Coding Clinic, third quarter 2020, pp. 28-29, instructs to code I63.231, Cerebral infarction due to unspecified occlusion or stenosis of right carotid artery, for documenation of stenotic plaque in the right carotid artery causing acute right MCA infarction. 

There is uncertainty by many as to whether I63.511, Infarction due to occlusion or stenosis of right MCA, was intentionally or unintentionally omitted or not. 

ICD-10-CM Official Guidelines for Coding and Reporting, p. 15, says: "When the combination code lacks necessary specificity in describing the manifestation or complication, an additional code should be used as a secondary code."

Consider query generation to clarify if occlusion/stenosis was present at both carotid and MCA sites. 

Consider also requesting follow-up clarification from the American Hospital Association (free of charge) at https://www.codingclinicadvisor.com.

10/25/2020
Alcohol pancreatitis and alcohol dependence

Coding Clinic, first quarter 2020, p. 9, states that acute alcoholic pancreatitis due to alcohol dependence is not classified as an alcoholic induced disorder. 

In addition to assigning K85.20, Alcohol induced acute pancreatitis without necrosis or infection, it is advised to assign F10.20, Alcohol dependence, uncomplicated, rather than code F10.288, Alcohol dependence with other alcohol-induced disorder.

This advice appears to conflict with Coding Clinic, third quarter 2019, p. 8, which advises to assign an alcohol-induced disorder (F10.-) with G62.1, alcoholic polyneuropathy.

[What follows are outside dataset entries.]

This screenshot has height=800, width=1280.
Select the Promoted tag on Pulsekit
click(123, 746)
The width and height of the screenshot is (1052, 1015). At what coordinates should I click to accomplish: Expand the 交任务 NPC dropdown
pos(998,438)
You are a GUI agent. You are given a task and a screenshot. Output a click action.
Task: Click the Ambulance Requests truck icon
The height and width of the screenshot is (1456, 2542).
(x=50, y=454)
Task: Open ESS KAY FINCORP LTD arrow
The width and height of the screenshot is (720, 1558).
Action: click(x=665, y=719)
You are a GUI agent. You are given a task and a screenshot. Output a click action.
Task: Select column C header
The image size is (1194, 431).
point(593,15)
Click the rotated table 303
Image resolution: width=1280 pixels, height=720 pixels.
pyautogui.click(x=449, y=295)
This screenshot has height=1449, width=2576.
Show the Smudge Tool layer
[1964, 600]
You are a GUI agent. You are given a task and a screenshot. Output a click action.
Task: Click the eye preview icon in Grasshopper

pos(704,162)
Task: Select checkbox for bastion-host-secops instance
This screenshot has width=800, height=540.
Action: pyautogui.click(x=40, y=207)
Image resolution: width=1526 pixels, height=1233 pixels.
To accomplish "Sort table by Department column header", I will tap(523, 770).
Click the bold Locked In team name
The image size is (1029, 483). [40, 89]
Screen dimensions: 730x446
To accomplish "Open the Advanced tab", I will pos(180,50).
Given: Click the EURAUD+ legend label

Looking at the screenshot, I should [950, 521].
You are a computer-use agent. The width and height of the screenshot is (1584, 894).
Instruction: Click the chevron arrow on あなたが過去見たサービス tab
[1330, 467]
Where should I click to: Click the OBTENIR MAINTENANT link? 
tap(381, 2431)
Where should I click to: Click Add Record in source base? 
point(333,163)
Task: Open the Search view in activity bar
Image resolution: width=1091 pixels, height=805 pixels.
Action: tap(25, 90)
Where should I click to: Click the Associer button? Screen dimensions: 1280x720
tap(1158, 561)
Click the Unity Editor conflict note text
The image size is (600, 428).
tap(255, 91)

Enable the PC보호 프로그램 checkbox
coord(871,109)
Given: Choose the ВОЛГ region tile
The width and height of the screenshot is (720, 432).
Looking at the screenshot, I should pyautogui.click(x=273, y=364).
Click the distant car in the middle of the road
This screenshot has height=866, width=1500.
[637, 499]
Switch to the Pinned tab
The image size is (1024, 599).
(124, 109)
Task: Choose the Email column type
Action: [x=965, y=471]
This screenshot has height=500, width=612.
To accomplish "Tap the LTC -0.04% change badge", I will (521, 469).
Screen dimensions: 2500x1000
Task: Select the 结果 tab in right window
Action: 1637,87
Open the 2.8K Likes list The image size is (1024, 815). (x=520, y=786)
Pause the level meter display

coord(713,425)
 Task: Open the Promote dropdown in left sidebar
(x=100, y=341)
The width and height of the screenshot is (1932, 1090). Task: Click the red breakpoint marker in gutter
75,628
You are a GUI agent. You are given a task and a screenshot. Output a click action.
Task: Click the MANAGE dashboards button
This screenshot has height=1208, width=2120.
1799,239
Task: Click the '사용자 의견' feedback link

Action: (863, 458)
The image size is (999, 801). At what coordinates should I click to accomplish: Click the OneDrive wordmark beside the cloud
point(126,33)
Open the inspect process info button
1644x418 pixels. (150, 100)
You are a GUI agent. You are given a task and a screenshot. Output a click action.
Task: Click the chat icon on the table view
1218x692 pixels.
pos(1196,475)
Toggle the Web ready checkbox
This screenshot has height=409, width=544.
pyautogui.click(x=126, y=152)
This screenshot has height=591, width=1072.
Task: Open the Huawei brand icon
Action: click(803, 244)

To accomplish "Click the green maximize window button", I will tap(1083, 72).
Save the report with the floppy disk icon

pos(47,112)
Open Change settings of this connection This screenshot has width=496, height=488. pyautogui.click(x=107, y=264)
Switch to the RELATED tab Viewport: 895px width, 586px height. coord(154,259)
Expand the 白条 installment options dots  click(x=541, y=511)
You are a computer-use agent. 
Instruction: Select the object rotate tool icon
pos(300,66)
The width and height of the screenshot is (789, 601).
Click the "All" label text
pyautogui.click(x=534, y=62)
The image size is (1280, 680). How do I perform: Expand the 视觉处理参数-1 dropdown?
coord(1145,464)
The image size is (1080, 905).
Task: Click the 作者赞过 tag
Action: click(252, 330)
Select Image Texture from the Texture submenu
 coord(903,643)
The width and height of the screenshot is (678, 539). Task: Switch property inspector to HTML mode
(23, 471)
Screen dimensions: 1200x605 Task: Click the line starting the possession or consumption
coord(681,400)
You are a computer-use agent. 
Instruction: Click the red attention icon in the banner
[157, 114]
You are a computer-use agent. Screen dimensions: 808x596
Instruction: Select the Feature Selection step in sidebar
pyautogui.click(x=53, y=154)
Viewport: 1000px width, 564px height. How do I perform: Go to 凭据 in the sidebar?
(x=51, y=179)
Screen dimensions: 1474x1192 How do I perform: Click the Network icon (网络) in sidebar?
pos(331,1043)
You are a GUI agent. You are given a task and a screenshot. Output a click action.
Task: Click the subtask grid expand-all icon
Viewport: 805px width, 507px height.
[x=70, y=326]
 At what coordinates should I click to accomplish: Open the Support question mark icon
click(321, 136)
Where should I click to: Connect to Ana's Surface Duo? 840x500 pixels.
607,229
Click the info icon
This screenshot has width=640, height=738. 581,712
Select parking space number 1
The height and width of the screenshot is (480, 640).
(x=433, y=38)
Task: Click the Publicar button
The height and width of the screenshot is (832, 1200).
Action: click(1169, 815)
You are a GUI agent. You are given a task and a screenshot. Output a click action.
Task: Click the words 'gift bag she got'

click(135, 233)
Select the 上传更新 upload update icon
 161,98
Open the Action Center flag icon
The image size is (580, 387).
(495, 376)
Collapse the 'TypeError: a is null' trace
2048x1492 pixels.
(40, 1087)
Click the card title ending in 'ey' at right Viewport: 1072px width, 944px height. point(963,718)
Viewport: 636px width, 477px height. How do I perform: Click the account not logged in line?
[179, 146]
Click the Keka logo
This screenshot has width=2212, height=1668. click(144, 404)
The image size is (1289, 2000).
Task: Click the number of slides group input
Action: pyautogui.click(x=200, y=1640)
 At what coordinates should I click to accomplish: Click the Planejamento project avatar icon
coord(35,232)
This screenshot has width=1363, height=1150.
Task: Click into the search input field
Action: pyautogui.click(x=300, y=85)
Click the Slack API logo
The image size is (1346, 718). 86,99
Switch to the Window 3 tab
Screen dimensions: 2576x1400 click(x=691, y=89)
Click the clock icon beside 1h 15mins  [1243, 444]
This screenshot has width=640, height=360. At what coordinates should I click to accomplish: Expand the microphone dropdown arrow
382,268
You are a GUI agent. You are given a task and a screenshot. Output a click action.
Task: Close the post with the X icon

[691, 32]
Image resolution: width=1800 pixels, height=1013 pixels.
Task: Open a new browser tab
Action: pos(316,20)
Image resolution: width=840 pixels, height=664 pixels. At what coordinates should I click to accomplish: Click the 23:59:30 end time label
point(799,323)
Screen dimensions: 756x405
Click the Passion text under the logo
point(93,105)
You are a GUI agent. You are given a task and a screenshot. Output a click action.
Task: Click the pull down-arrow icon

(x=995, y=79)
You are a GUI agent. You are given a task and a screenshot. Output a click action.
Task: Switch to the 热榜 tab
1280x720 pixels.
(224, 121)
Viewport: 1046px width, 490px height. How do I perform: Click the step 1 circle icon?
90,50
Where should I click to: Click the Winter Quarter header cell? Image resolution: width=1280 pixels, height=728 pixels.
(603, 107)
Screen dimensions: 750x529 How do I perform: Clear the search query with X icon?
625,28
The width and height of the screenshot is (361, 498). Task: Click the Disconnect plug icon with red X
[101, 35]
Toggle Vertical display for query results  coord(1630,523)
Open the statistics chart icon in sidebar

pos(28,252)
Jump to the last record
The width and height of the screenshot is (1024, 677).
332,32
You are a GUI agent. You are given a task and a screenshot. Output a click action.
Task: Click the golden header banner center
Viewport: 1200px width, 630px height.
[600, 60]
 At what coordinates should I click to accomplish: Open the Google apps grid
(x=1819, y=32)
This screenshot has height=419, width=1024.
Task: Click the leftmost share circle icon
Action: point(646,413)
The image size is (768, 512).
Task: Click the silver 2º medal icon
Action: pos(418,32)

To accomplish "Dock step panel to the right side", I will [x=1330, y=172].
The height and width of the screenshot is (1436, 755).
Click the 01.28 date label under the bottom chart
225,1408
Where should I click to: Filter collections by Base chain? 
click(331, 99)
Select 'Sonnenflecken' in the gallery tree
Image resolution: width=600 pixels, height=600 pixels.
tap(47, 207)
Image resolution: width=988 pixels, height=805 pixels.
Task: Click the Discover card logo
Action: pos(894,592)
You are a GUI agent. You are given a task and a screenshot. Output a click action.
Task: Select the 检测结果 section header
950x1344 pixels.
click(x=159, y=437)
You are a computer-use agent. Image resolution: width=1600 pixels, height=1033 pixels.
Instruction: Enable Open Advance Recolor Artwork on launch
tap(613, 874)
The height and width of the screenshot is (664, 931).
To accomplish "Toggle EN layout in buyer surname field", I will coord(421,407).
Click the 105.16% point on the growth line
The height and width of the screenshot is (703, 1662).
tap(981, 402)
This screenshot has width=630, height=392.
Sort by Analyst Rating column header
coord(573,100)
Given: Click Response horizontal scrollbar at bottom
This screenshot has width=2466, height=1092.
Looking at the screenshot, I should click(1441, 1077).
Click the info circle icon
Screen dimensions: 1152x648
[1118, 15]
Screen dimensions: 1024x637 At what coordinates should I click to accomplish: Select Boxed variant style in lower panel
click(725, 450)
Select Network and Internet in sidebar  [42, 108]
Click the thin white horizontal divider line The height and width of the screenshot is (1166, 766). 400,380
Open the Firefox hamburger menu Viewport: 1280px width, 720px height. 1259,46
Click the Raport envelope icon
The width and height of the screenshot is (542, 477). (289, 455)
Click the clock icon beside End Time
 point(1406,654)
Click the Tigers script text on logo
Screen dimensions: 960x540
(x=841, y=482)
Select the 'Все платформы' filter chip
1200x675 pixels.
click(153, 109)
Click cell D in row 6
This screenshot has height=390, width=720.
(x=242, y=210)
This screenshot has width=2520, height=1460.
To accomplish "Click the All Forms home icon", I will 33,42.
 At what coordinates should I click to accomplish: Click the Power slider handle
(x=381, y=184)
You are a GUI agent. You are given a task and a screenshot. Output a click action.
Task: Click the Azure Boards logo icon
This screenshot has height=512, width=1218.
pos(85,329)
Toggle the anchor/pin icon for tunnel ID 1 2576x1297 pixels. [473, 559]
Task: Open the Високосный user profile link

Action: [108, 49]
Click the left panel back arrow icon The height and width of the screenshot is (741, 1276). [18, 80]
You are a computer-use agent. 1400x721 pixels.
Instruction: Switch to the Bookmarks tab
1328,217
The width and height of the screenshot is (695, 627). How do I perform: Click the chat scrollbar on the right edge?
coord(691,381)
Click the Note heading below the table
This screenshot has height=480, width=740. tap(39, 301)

Consider requesting follow-up clarification from the American Hospital Association (free of charge) at https://www.codingclinicadvisor.com. 11/12/2020
Diverticulitis with peritonitis, large intestine

Code book index: Peritonitis > with diverticular disease > large intestine leads to K57.20, Diverticulitis of large intestine with perforation and abscess without bleeding.

Tabular index: There is no further code instruction pertaining to peritonitis under K57.2 or K57.20.